▶ [Your instructions]:
Could you restate word for word only the lines below from the one holding "Image resolution: width=284" to the one holding "Task: Select Reset Unsaved Changes in menu", inclusive, and leave out the pictures?
Segment Open
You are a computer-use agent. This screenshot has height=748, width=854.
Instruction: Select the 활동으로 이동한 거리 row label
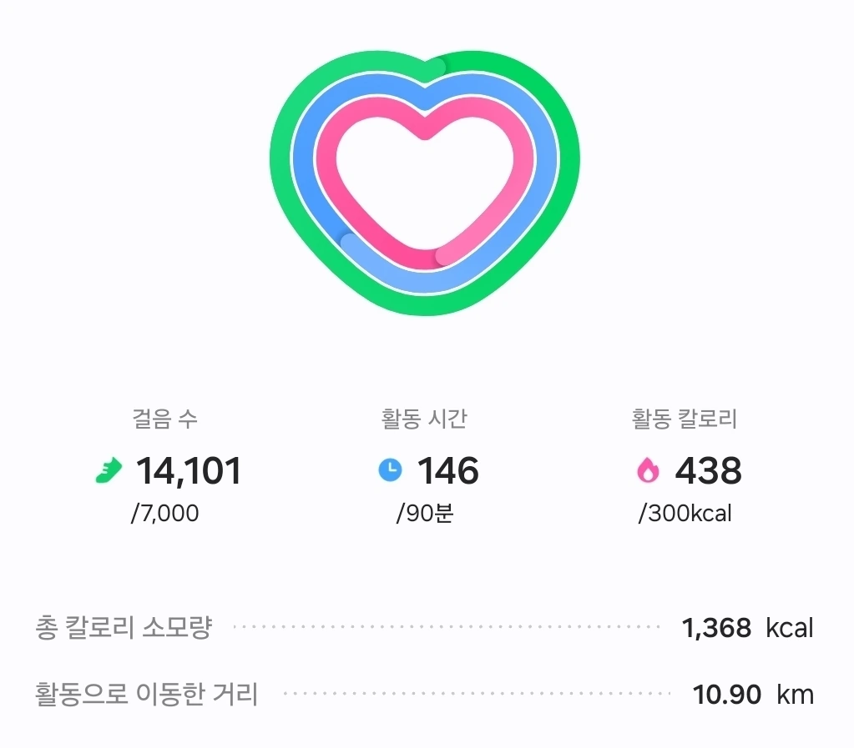(146, 694)
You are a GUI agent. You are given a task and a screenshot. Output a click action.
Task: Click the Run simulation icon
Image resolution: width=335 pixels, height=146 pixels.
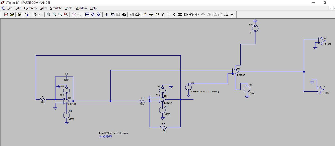click(x=35, y=15)
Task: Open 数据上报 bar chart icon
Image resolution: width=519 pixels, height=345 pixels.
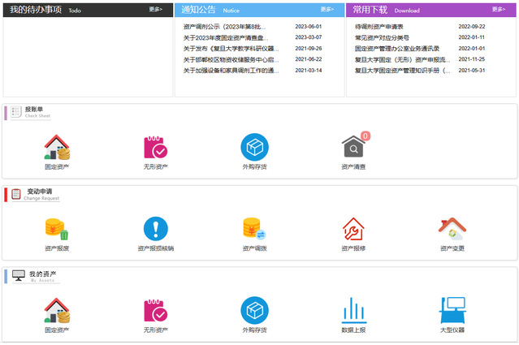Action: (353, 311)
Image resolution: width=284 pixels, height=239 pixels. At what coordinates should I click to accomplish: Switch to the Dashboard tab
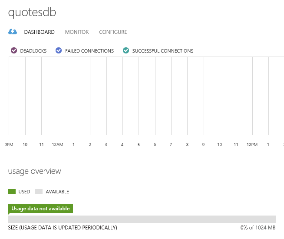tap(40, 32)
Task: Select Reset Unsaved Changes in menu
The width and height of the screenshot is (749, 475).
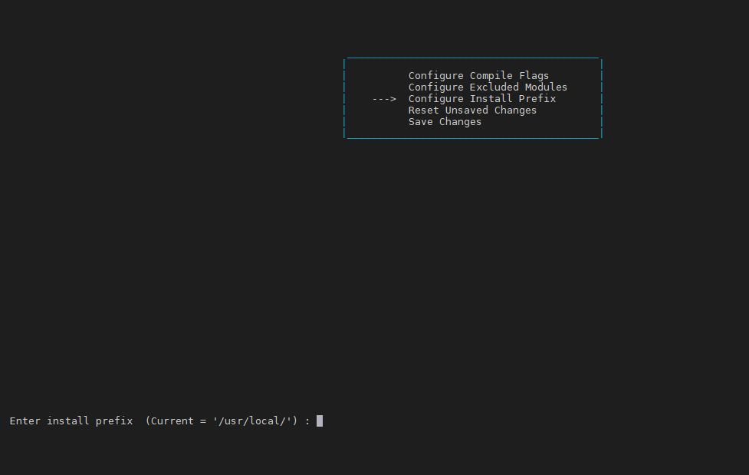Action: click(472, 111)

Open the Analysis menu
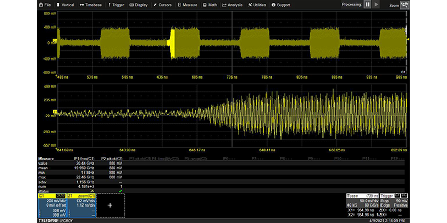point(233,5)
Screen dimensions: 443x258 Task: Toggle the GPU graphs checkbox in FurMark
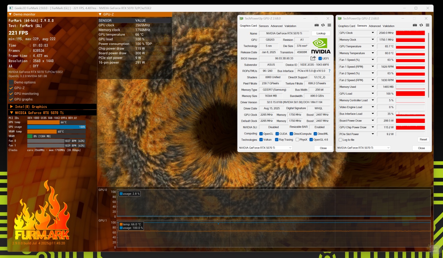click(11, 99)
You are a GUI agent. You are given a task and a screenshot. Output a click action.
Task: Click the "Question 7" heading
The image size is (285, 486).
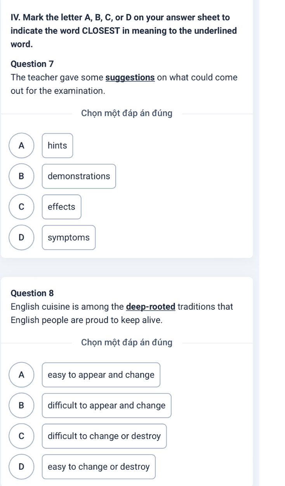33,63
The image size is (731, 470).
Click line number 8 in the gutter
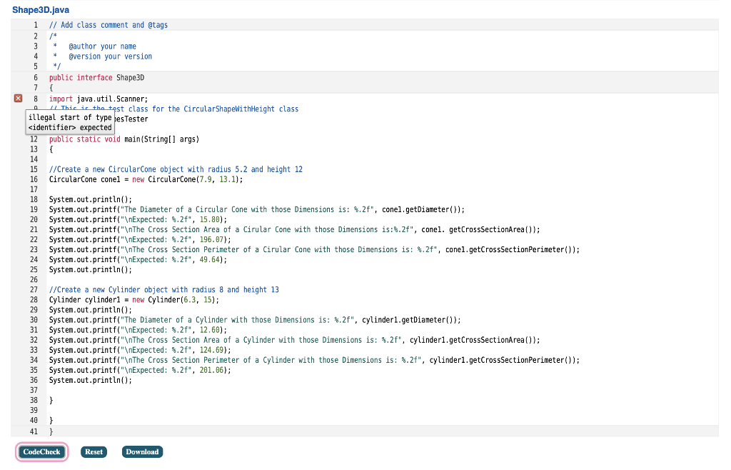coord(34,98)

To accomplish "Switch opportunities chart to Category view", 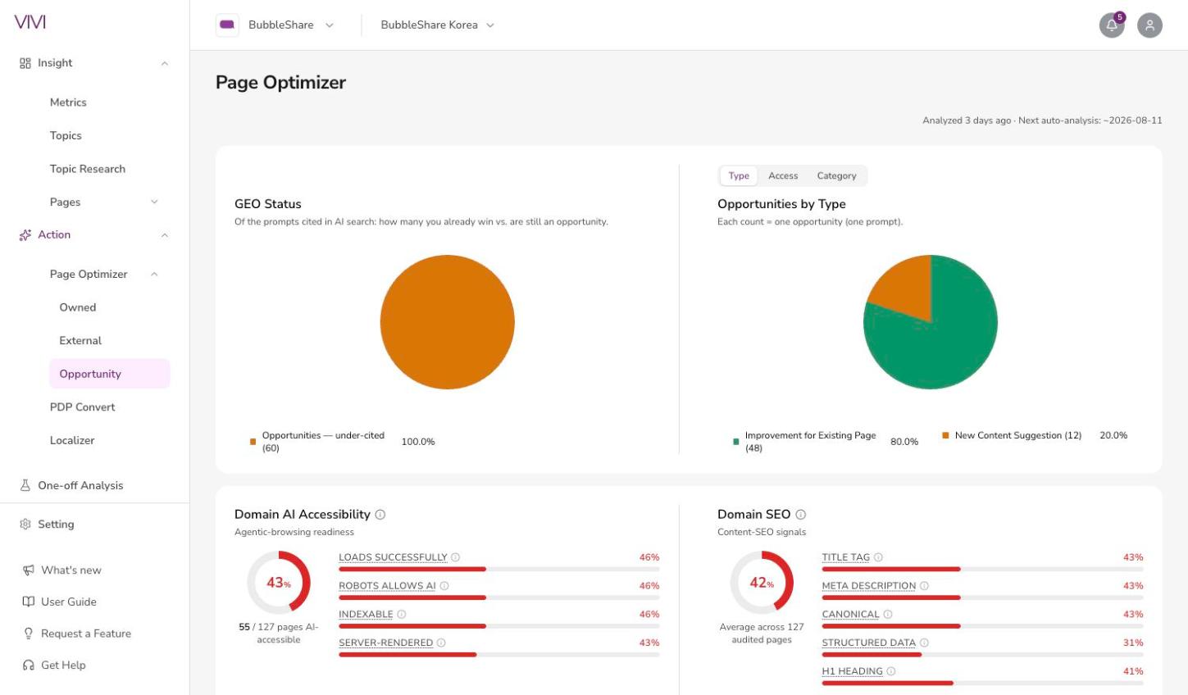I will point(836,175).
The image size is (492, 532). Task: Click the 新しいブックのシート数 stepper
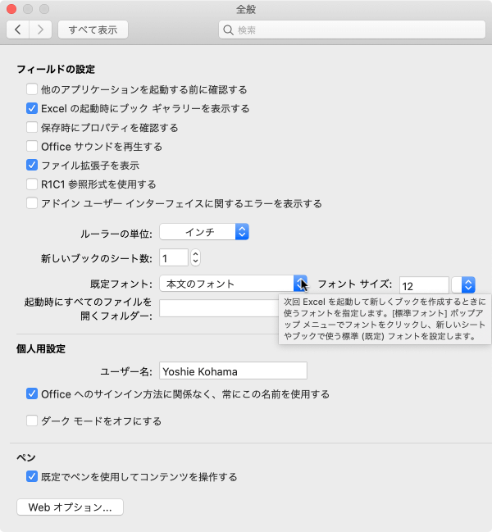[x=195, y=258]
Segment Closed
▶ [Written response]:
Image resolution: width=284 pixels, height=239 pixels. At what coordinates should I click to accomplish: Switch to the Dashboard tab
tap(40, 32)
Task: Select Reset Unsaved Changes in menu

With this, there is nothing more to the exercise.